**WRITTEN EXERCISE**
Rewrite the rows below as a JSON list of strings with one string per line. Skip blank lines and leave the pictures out.

>> BEGIN RECORD EXTRACTS

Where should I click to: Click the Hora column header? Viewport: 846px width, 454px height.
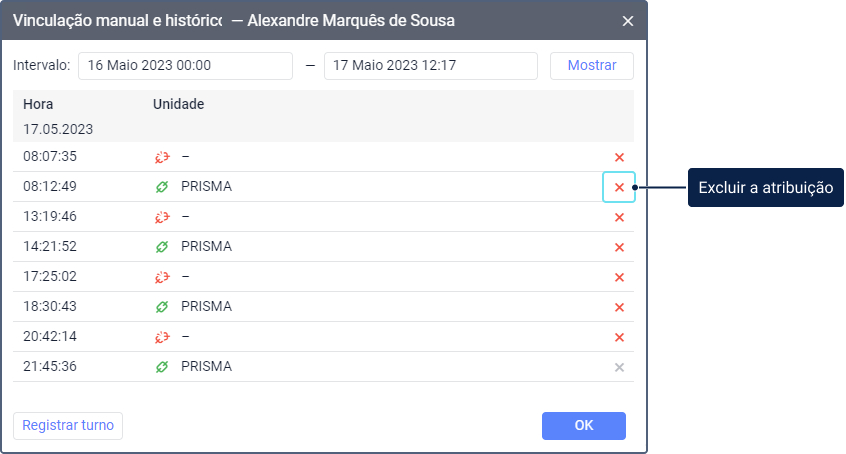(x=38, y=104)
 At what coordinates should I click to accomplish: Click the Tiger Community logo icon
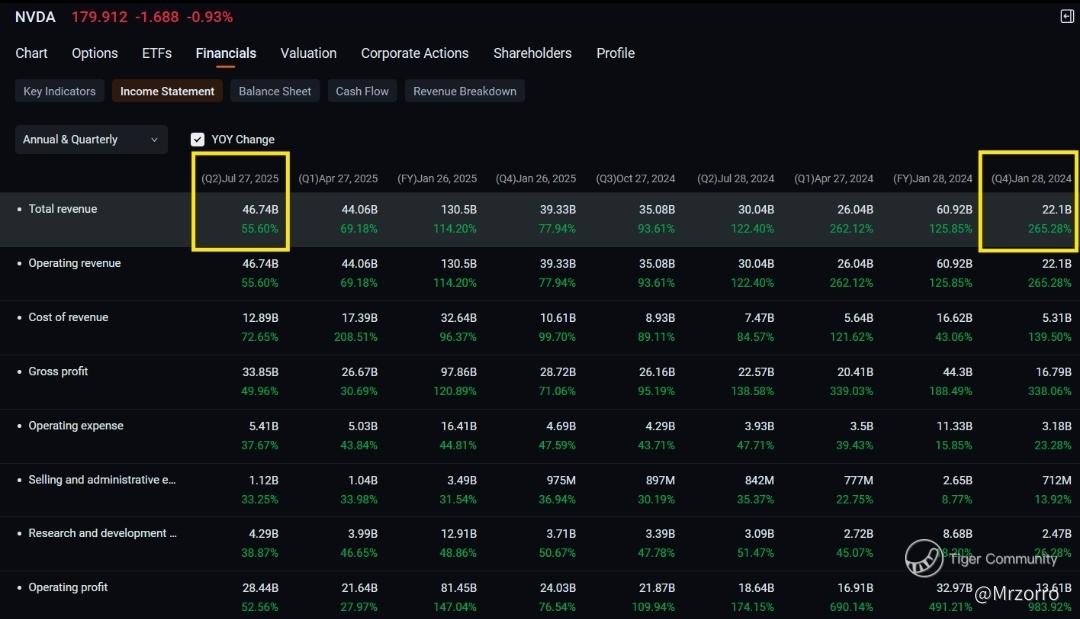(x=924, y=558)

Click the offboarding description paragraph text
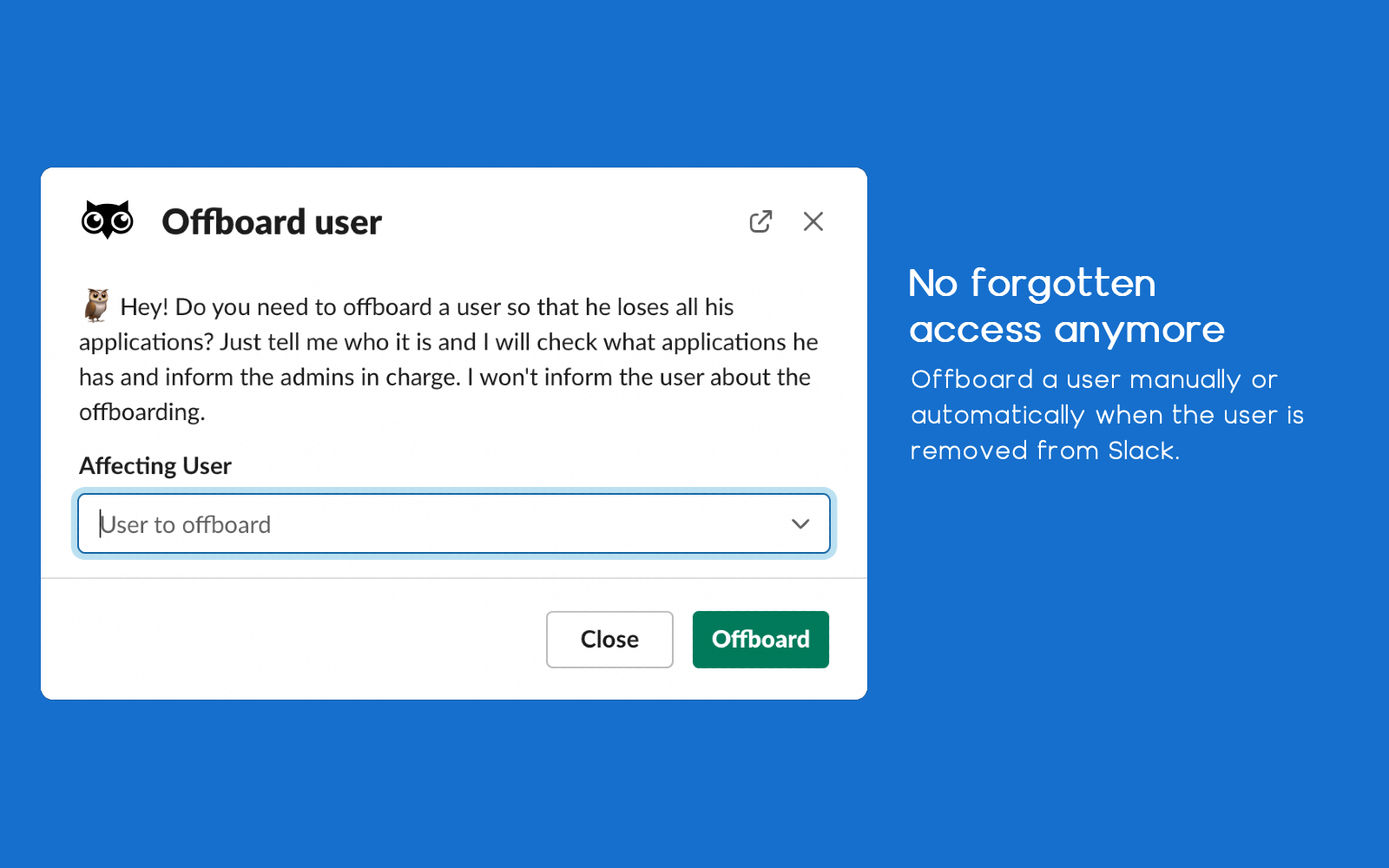(448, 359)
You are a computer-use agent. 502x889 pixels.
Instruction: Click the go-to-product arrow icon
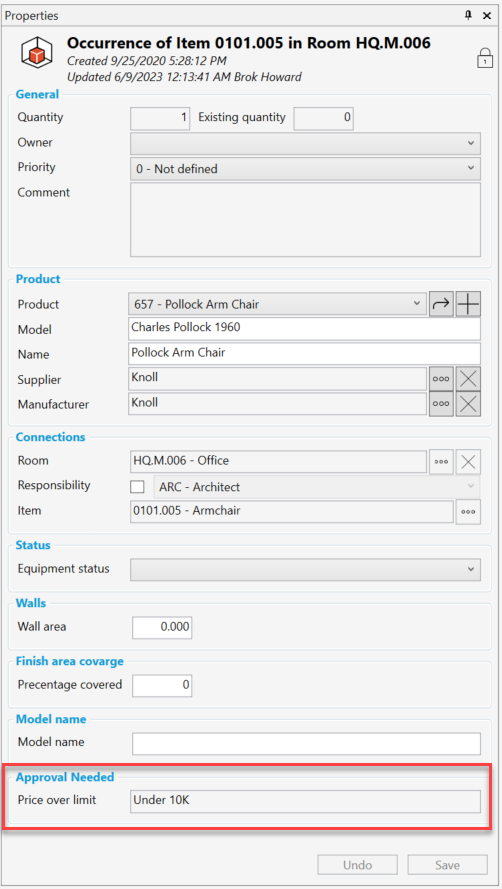[441, 304]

>> END RECORD EXTRACTS

**RESPONSE BELOW**
[
  "Where should I click to: Click the Hora column header? Viewport: 846px width, 454px height.",
  "(x=38, y=104)",
  " At what coordinates should I click to accomplish: Click the Tiger Community logo icon",
  "(x=924, y=558)",
  "Click the offboarding description paragraph text",
  "(448, 359)",
  "You are a computer-use agent. 502x889 pixels.",
  "Instruction: Click the go-to-product arrow icon",
  "[441, 304]"
]